A Classic Debt Trap in My Mailbox
The letter that got me riled up was from a lender offering a loan to “get rid of credit card debt in as little as 36 months.” At first glance, it sounds promising. But as I read further, the details were infuriating. Not only was the offer to borrow up to $40,000, but the interest rate could climb as high as 29.99%.
What’s even worse was the sneaky pitch that allowed people to borrow for not just debt repayment but also for “other expenses like remodeling your kitchen, a family vacation, or whatever your needs might be.” This is a classic example of debt consolidation gone wrong. Instead of helping people get out of debt, these types of loans encourage them to take on more debt than necessary, which only deepens their financial struggles.
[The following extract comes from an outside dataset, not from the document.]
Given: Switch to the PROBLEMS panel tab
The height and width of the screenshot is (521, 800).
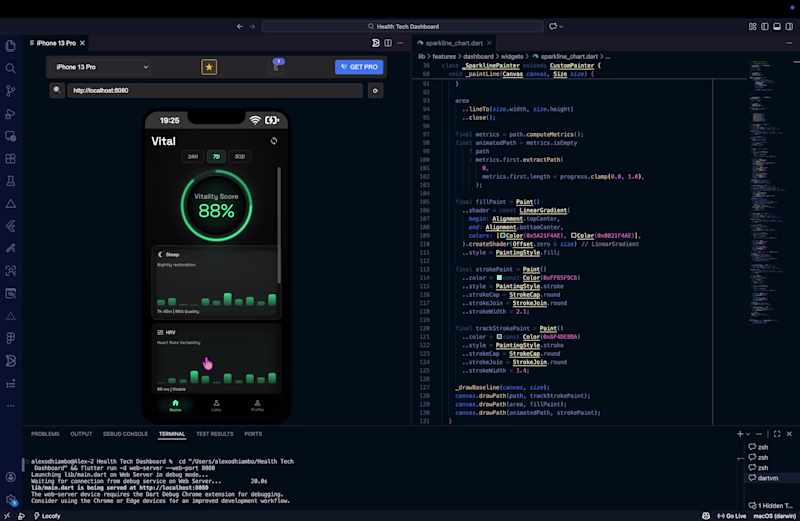Looking at the screenshot, I should (45, 434).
The Problem with Debt Consolidation Loans
Here’s the harsh truth: Debt consolidation loans and balance transfers are only helpful if they actually save you money. For instance, if you’re paying 24.99% interest on a credit card and transfer that balance to a card offering 0% interest for an introductory period, it can work. But even then, you need to factor in the balance transfer fee, usually around 3%.
However, borrowing more money to pay off existing debt, especially with a sky-high interest rate, is never the answer. In fact, it’s a strategy that only makes things worse in the long run.
How to Get Out of Debt Without Borrowing More
The best way to get out of debt is actually the simplest—and the one that requires the most discipline: stop borrowing more money. Here’s how you can do it:
1. Track Your Spending
The first step to gaining control of your money is understanding where it’s going. Start tracking every dollar you spend, and I guarantee you’ll be shocked at how much is wasted on things you don’t need. It’s a painful process at first, but as my husband Greg often says, “To stop sucking, you first have to know you suck.” Recognizing where you’re overspending is the first step to making better choices.
2. Create a Budget
Once you know where your money is going, the next step is to create a budget. For us, we use a zero-sum budget, where we base our spending on the previous month’s income. It’s a simple system, but it works. List out your essential expenses (like bills and groceries) and compare them to your income. Once you know where your money is going, you can cut out unnecessary spending and redirect those funds toward paying off your debt.
3. Start Paying Off Debt
Once you’ve freed up some money by tracking your spending and sticking to your budget, it’s time to start paying down your debt. Whether you choose the debt snowball method (paying off your smallest debt first) or the debt avalanche method (starting with the highest interest rate), the important part is simply to start. Set up a plan and stick with it. The key to paying off debt is consistency and discipline.
The Bottom Line
Borrowing more money to get out of debt is one of the worst financial decisions you can make. While it may seem tempting to consolidate debt with a new loan, the reality is that it often leads to more debt and higher interest rates. Instead, focus on cutting your expenses, tracking your spending, and developing a plan to pay down your existing debt.
It may not be the fastest solution, but it’s the most sustainable. The best way to get ahead financially is to avoid accumulating more debt and take control of the money you already have.